My first job was building pipelines in informatica's ETL tool and Pentaho. As far as I can remember, It used to be very visual back in the days. Hadoop and large scale pipeline came into picture and all of sudden these pipeline were super complex to manage, nobody knew what was happening, and we were riding big data hype. With scripting language, it is easy to test out these pipelines and showcase value before deploying them. Secondly, I think there is some sense of satisfaction or accomplishment when people script a pipeline than visually building them, even if it might more efficient in some cases. So, visual representation is a sexier pitch but it might be a hard sell.
>I'm convinced this entire space should be visual. We always visualize data pipelines in our minds and on whiteboards...well, visually. Two-way code-diagram syncing is needed to allow best of both worlds
I'm also convinced by this! Currently building something like this at https://www.ilumadata.io/
We have a pipeline builder (not yet on our website) that lets you visually build out the data pipeline. At the same time it's creating the corresponding files for each node which you can switch to.
No, that isn't correct. The query planner optimises query execution in a layer of abstraction below the representation of the tables, the relational integrity and structure of the user-accessible objects.
Tables, their attributes, relationships etc. are easily able to be represented visually. Entity-Relationship Diagrams have standard notation (Chen, Crows-foot, UML). We can represent models conceptually, logically or physically, we can even indicate the existence of views and indexes. In terms of queries, DML is essentially multi-filtered, multi-dimensional slicing of tables and can be represented as output sets which are as modellable as the source tables.
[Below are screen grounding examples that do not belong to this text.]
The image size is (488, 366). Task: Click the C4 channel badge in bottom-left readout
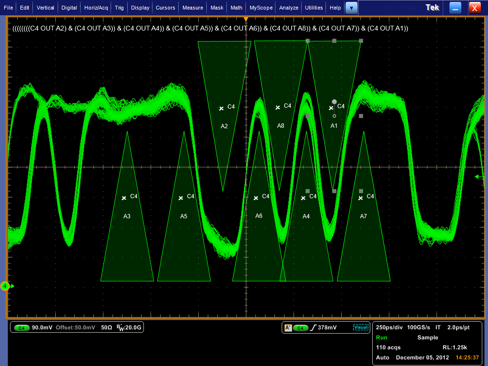click(21, 327)
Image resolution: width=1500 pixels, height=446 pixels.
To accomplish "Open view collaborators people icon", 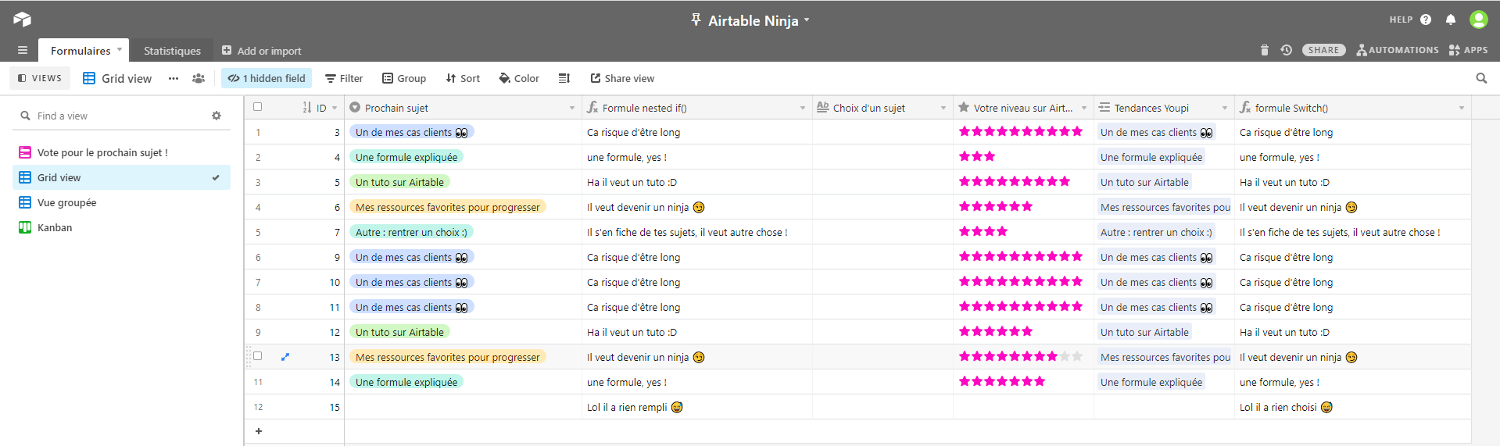I will point(199,78).
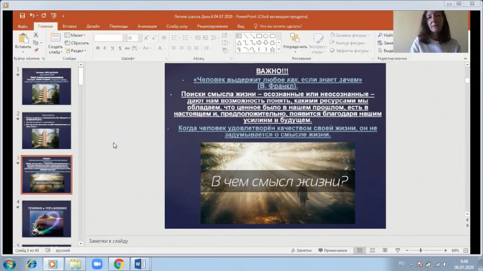Switch to slide sorter view icon
Image resolution: width=483 pixels, height=271 pixels.
tap(372, 251)
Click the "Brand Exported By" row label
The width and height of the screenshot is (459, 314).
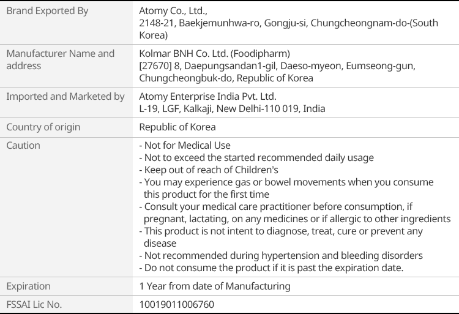tap(47, 11)
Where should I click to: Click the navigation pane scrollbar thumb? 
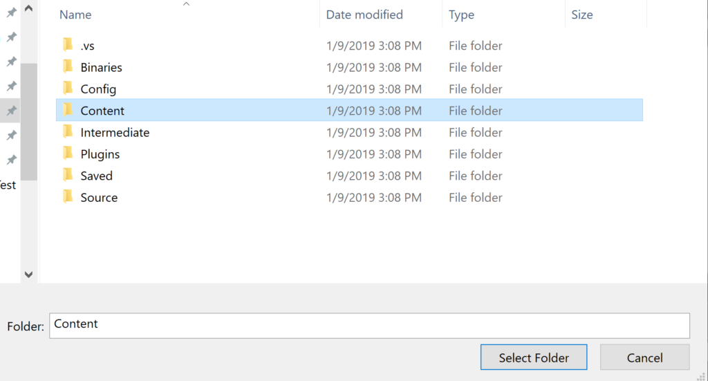28,121
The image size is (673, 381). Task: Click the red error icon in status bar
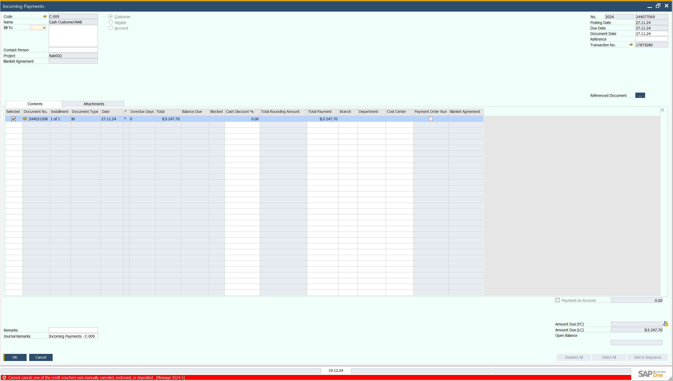click(x=4, y=378)
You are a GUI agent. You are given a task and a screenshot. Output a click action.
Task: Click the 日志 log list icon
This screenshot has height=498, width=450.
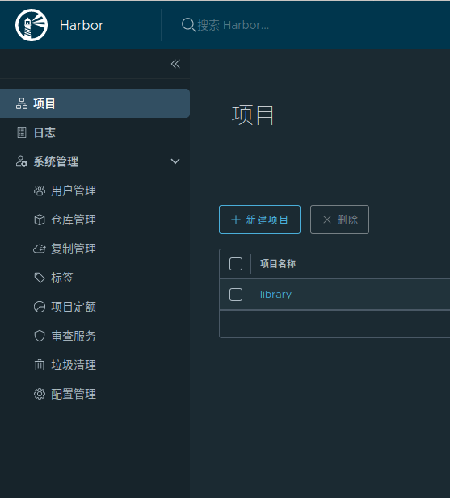coord(22,132)
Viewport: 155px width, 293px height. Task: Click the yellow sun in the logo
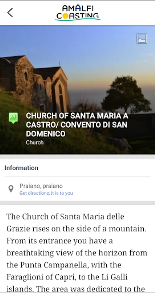click(x=65, y=16)
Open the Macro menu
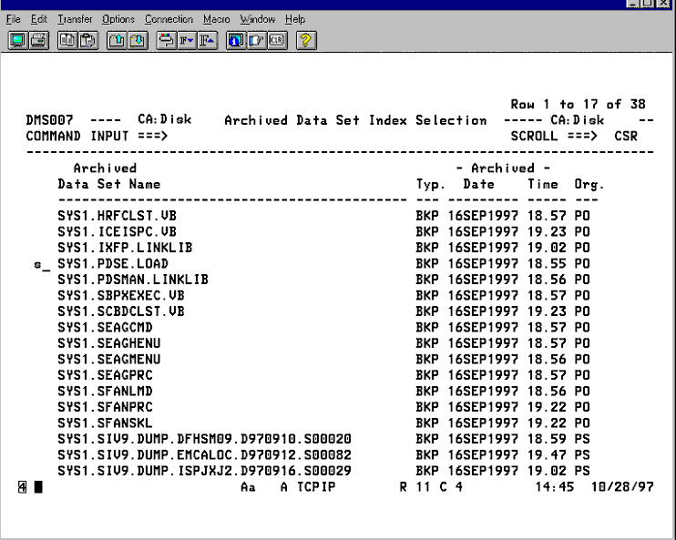Viewport: 676px width, 540px height. coord(216,19)
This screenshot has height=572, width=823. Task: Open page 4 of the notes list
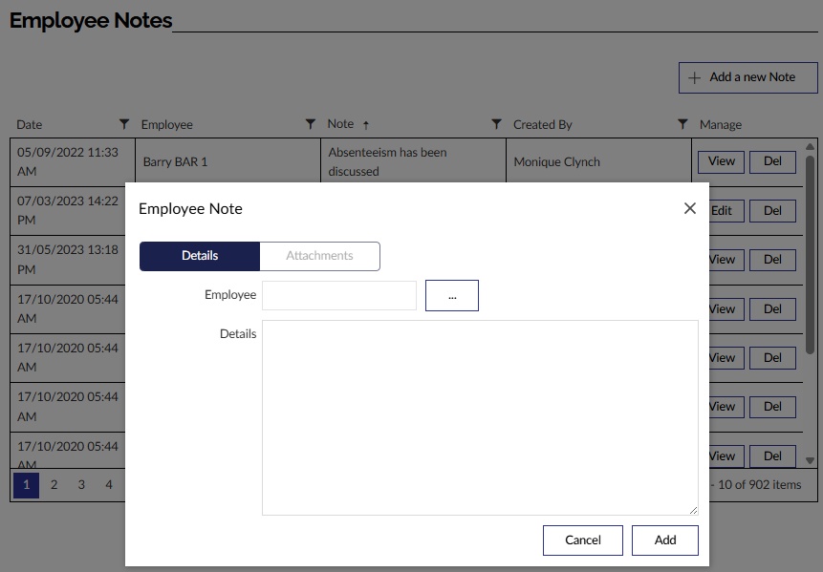click(x=109, y=485)
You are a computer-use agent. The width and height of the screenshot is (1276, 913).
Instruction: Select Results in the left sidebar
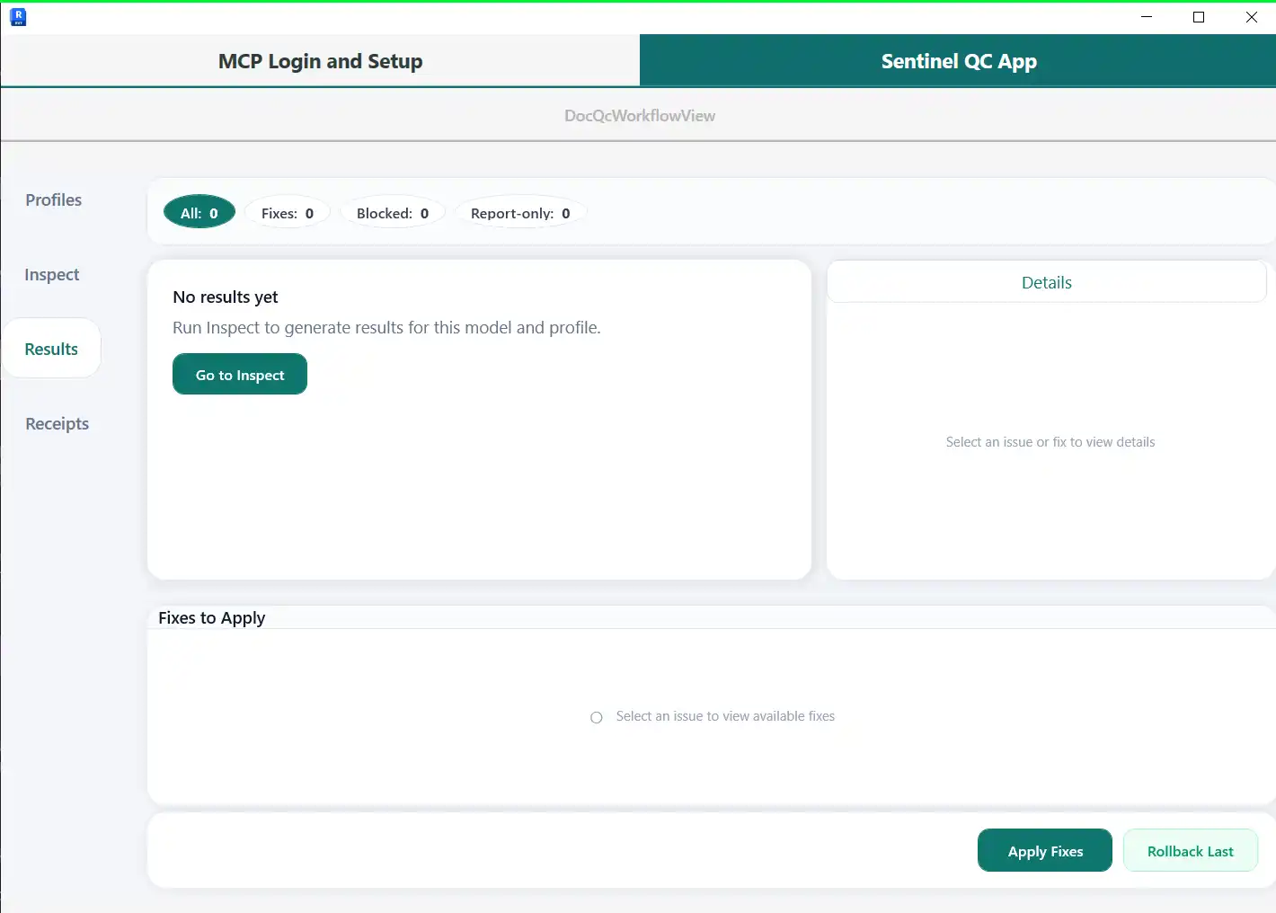coord(51,350)
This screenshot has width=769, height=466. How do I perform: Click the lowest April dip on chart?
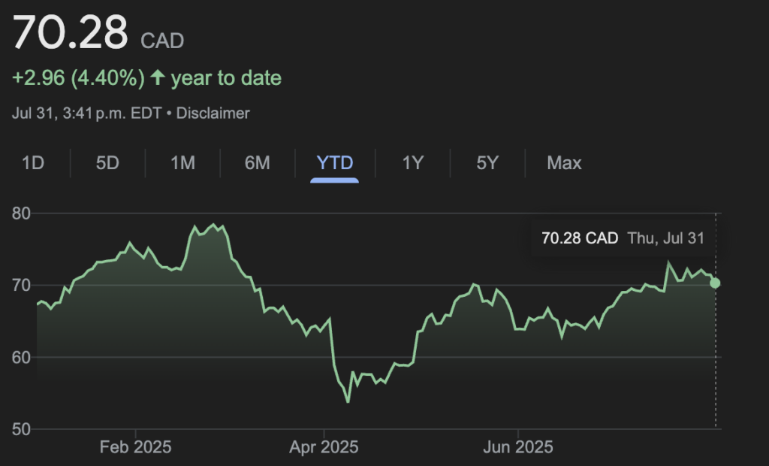pyautogui.click(x=348, y=401)
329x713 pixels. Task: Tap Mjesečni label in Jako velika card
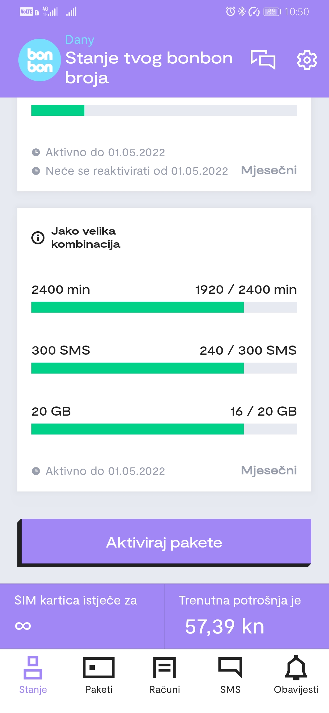coord(269,470)
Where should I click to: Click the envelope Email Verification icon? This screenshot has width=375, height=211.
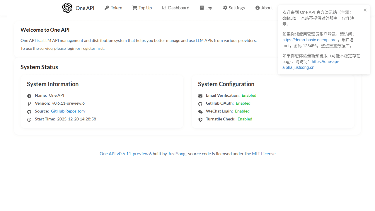200,96
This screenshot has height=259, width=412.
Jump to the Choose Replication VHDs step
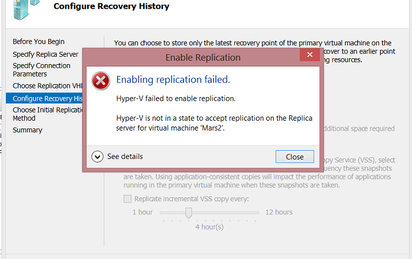pyautogui.click(x=47, y=86)
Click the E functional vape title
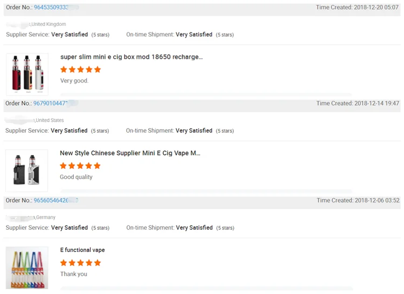Image resolution: width=404 pixels, height=294 pixels. click(82, 250)
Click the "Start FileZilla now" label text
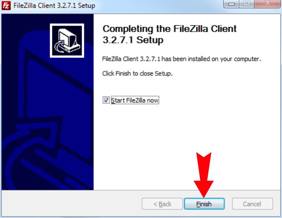Image resolution: width=282 pixels, height=218 pixels. click(x=135, y=100)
On the wider point, DBT looks promising. It seems to be a good middle ground between the purists (like me) who wish back-end devs would just learn how to model data, and the adventurists who prefer to lock everything behind OOP principles.
The query planner can always change how it runs and is a black box. Nodes in the plan thus cannot be cached. This means that for streaming we are usually re-running the entire query, or doing some custom stuff.
When a source table changes, I want it to automatically and efficiently update anything that would change. I think pretty much every system would prefer real-time stuff like this.
If you are doing this with SQL you will start looking into "Incremental View Maintenance" which is quite complex and still quite heavy.
Then you realize that if you take control instead of handing it off to the planner, you could code your joins and transformations by hand, cache intermediary steps as needed, and have a query that is more efficient than SQL.
But for this I would argue you need a better way to visualize your data flow and the dependency graph, because people can easily write slow imperative stuff.
I'm convinced this entire space should be visual. We always visualize data pipelines in our minds and on whiteboards...well, visually. Two-way code-diagram syncing is needed to allow best of both worlds. We should serialize to yaml from imperative code, but allow manipulating the diagram to modify the imperative code.
Ideally what you want is also to track the dependencies of every atom of data in your org, and then have something cache and incrementally compute updates.
The biggest thorn in this vision is SQL and the relational model, and I don't think a lot of people realize it.
It favors representing data such that the query planner can optimize query execution...rather than being able to track data dependencies and visualize data flow. It wasn't designed in mind with complex ETL pipelines and many external data sources of today's world.